We were having fun and we were learning how to make records, but it all came at a cost. Solar Records was a limited universe. We had to work within a system with only a few acts. Griffey had me tied up with an exclusive contract as a producer, but not Kenny. Griffey saw Kenny as a songwriter and an artist (his first solo album that we did on Solar, Lovers, came out in October 1987). Our reputation was growing, but we couldn’t get anywhere with the other labels, who were all afraid of Griffey’s exclusive contract, whether Kenny was signed or not. Nobody would touch us. What’s more, Griffey never even paid me the $5,000 he promised me.
Griffey was a tough businessman.

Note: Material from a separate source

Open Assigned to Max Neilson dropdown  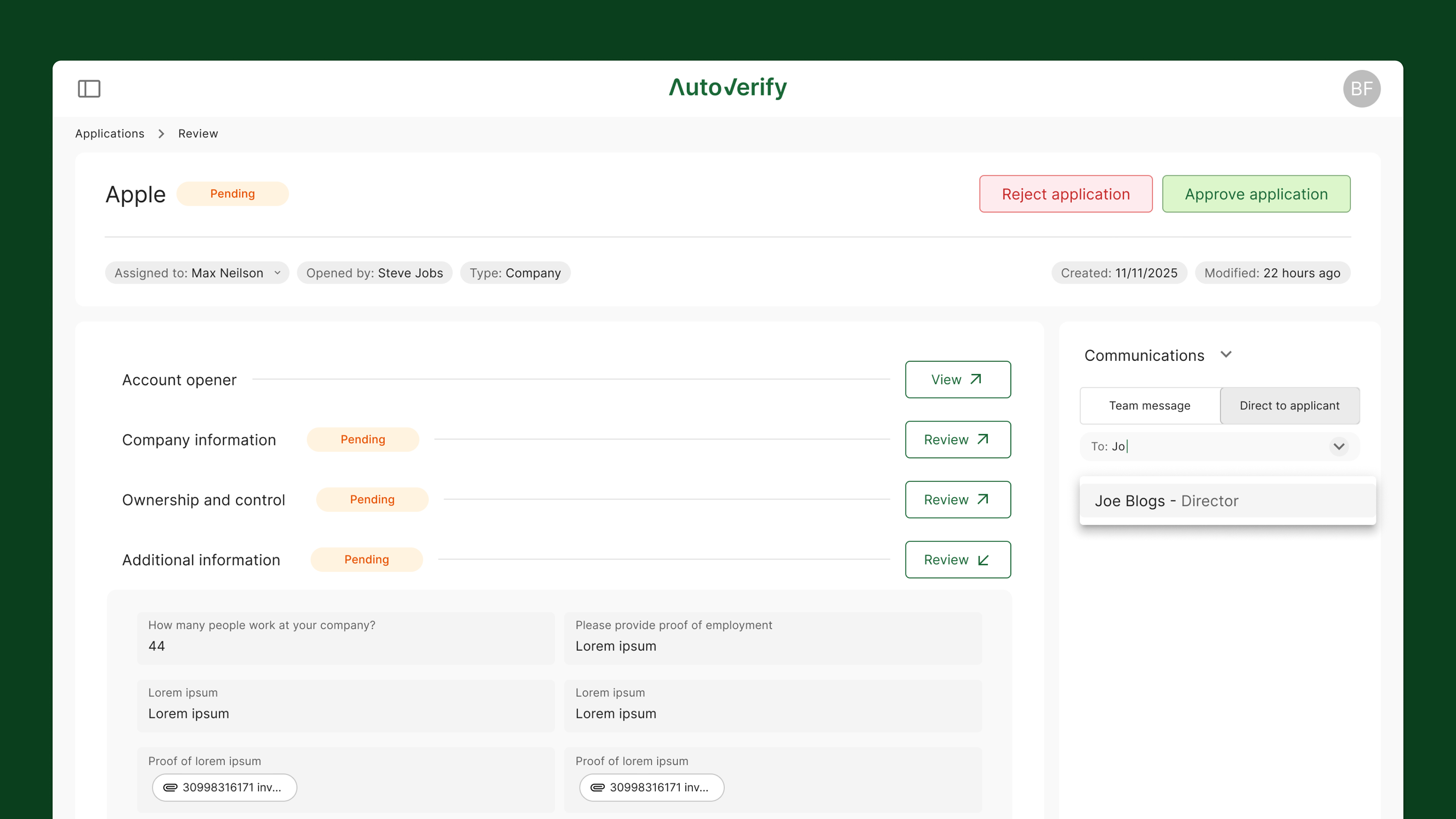point(197,273)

Kenny once asked him why we didn’t get money for our publishing up front like other writers did.
“You’re lucky because Berry Gordy took all of the publishing,” he said. “At least you get some of your publishing. All this shit isn’t free, Kenny.”
He was telling it how it was. I learned a lot from Dick Griffey, but it made me angry to be shut down by him. As I grew in the business and produced hit records, I started looking around.
About a year after I moved to Los Angeles, in 1988, I quit the label, and then worked hard to get Kenny released. Griffey wasn’t happy to see us leave and there were certain contractual entanglements that needed to be straightened out before we could. That took some time, but I was able to make it happen. It turned out to be the breaking point in my relationship with Dick Griffey, and while that disappointed me personally, I knew it was the right move for us professionally. It was what Babyface and I needed to take our success to the next level.
For the first time, we were on our own.